[EXCERPT PROVIDED]:
○ ○ ○

Mass demonstrations demanding social justice, racial equality and an end to police brutality exploded across the United States and around the world after George Floyd, a Black man, had his life taken by a Minneapolis officer in late May.

A number of high-profile NHLers spoke up in the aftermath – something outside the norm in the usually-buttoned-down sport – with some even taking part in marches.

The league hung banners at each end of the arena as part of its #WeSkateFor campaign with “Black Lives” as the tag line, and displayed the same message on the video board ringing the upperdeck and the entrance to each section in the fan-less, cavernous building. The league is also giving front-line workers a nod with the hashtag.

With the Hurricanes designated as the home team, players hit the ice to the song “Rock You Like A Hurricane” by Scorpions. The national anthems were performed on video by North Carolina resident Adam Lee Decker, a former “American Idol” finalist. The rink-board advertisements were what would normally be seen at games in Raleigh, N.C.

“The Star Spangled Banner” was first, followed by “O Canada” despite the fact no Canadian teams were involved in the first game.

Unlike the NBA’s resumption of play near Orlando, Fla. – which has seen many players and coaches kneel for the opening games of basketball’s restart in support of social justice – no members of the Rangers or Hurricanes appeared to protest.

The “Black Lives Matter” slogan has been painted on the NBA’s courts, but nothing was added to the ice for Saturday’s openers north of the 49th parallel. Some players also kneeled for Major League Baseball games to start the season last month.

The feeling outside Scotiabank Arena was nothing like the leadup to a regular post-season matchup. Restaurant and bar patios were mostly quiet, while Maple Leaf Square outside Scotiabank Arena – a place where fans usually gather to watch important games on a massive screen – was inside the league bubble.

Instead of showing the game inside the rink, the screen ran a series of advertisements in hopes of keeping crowds from gathering.

○ ○ ○

[RECORDS]:

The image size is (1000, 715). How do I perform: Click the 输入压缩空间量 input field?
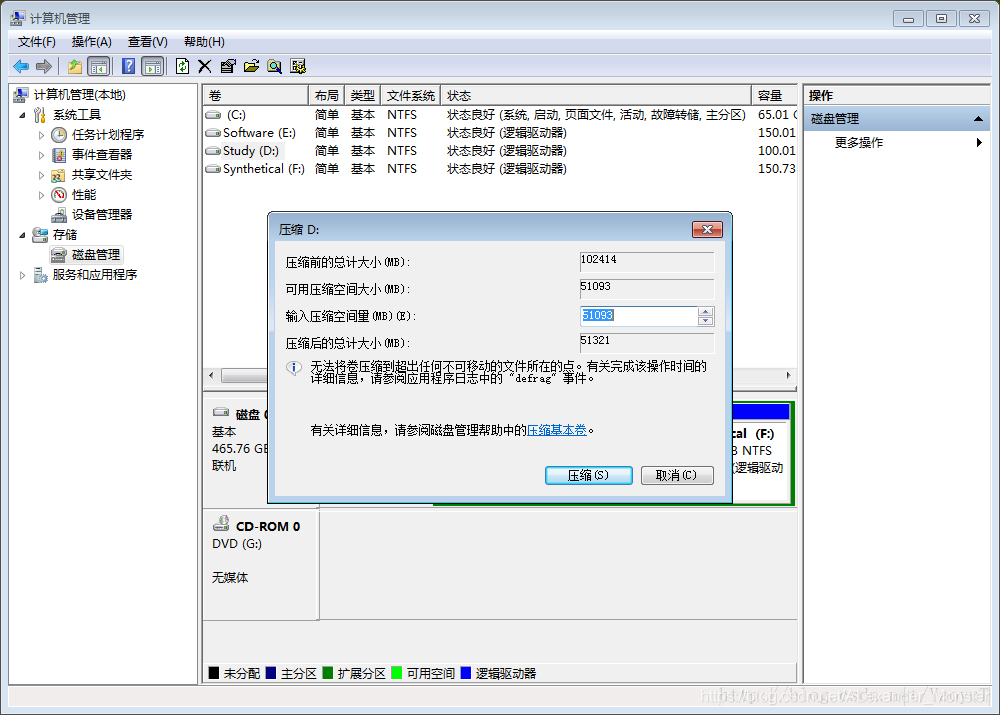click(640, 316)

○ ○ ○

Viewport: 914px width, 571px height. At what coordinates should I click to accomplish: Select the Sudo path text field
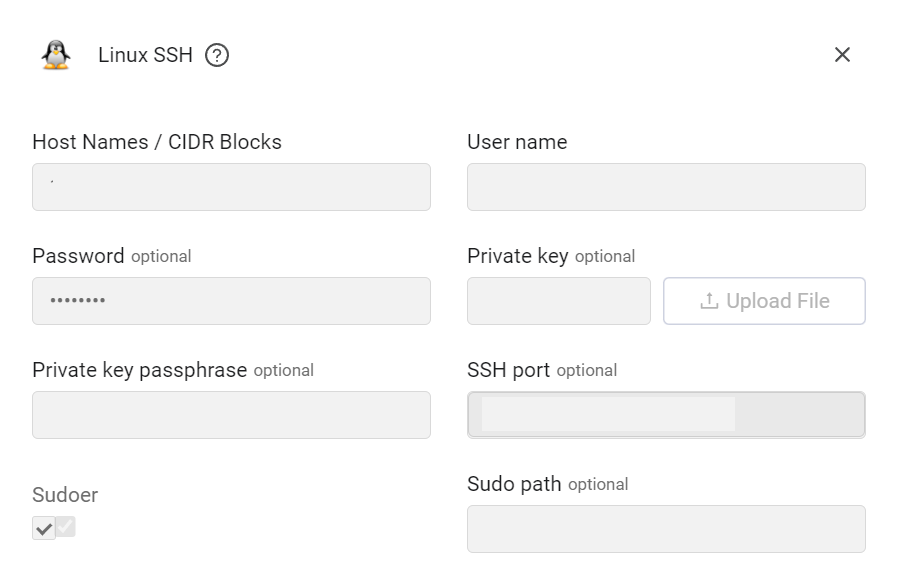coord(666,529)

○ ○ ○

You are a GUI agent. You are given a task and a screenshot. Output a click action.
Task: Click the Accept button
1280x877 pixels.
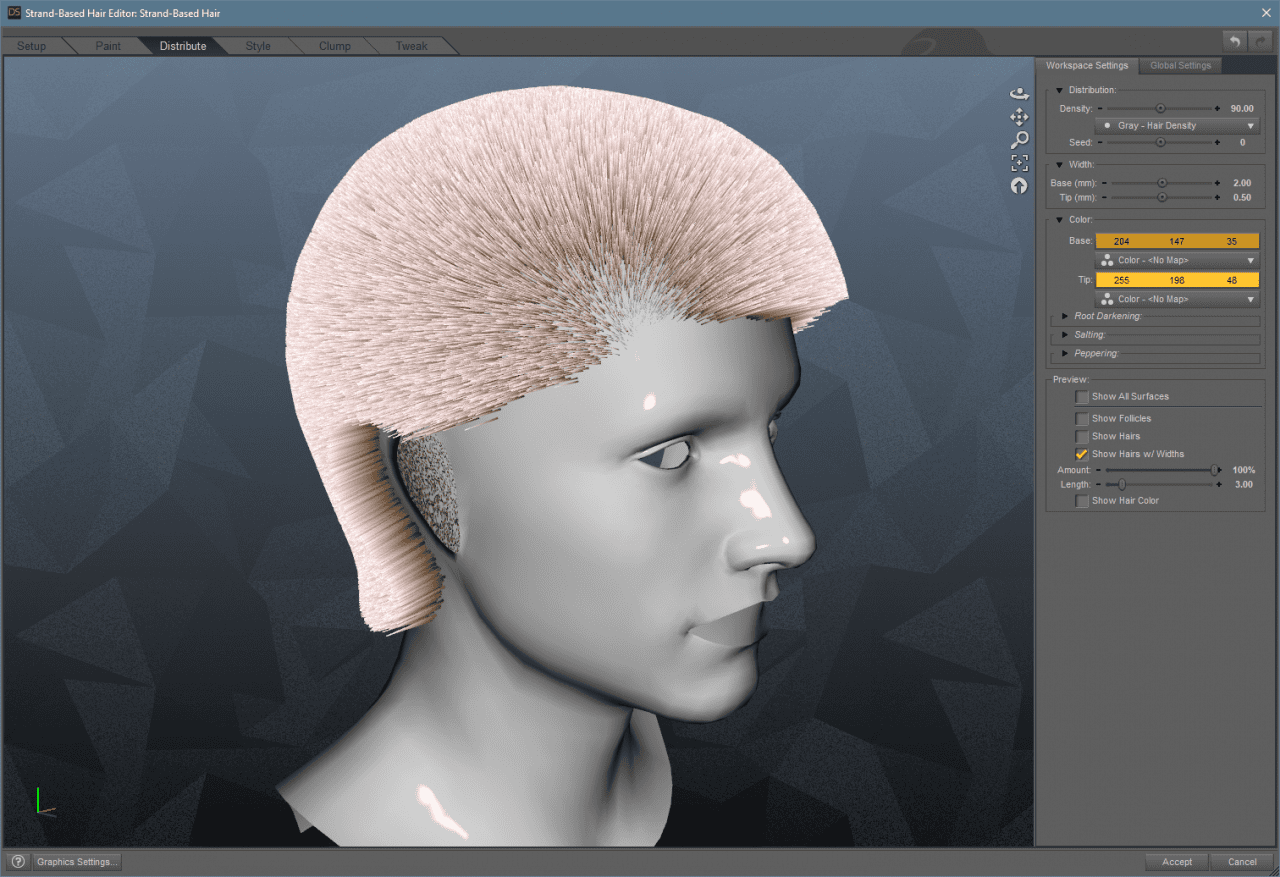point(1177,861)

○ ○ ○

[TASK INSTRUCTIONS]:
Answer these three questions from the article on the NHL's return to play:
1. To which song did the players hit the ice?
2. Who performed the national anthems?
3. What did the screen at Maple Leaf Square show instead of the game?

[WRITTEN RESPONSE]:
1. "Rock You Like A Hurricane" by Scorpions.
2. Adam Lee Decker, a North Carolina resident and former "American Idol" finalist, performed them on video.
3. A series of advertisements.